First Lady of Madagascar
- In office March 27, 1991 – September 5, 1996
- President: Albert Zafy
- Preceded by: Céline Ratsiraka
- Succeeded by: Sahondra Ratsirahonana

Personal details
- Born: Thérèse Auguste Zafimahova French Madagascar
- Party: National Reconciliation Committee (NRC) (2002–2017)
- Other political affiliations: National Union for Democracy and Development (UNDD) (before 2002)
- Spouse: Albert Zafy ​(died 2017)​
- Children: Three

= Thérèse Zafy =

Malagasy political figure and activist

Thérèse Auguste Zafy (born Zafimahova) is a Malagasy political figure and activist who served as First Lady of Madagascar from 1991 until 1996. She is the widow of former President Albert Zafy, who died in 2017.

== Early life ==
Zafy, a member of the Antesaka people, was born Thérèse Auguste Zafimahova to parents, Antoine Zafimahova and Marie Anne Kemba.

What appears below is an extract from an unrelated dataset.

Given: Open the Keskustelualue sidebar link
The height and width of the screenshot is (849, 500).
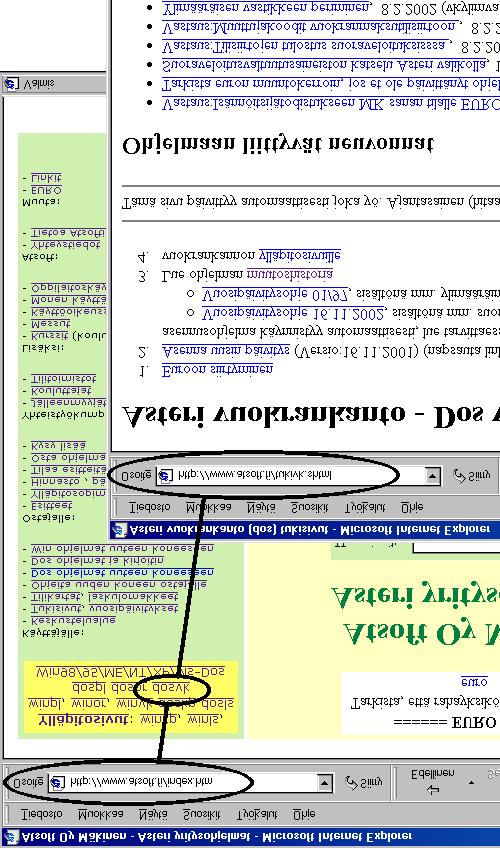Looking at the screenshot, I should [73, 621].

She and Albert Zafy married during the 1960s in a traditional Antankarana wedding ceremony.

== Personal life ==
The couple had three children - Aimé Zafy, Sylvie Zafy, and Richard "Titus" Zafy.

She survived her husband, who died of complications from a stroke at Saint Pierre Hospital in Réunion on October 13, 2017.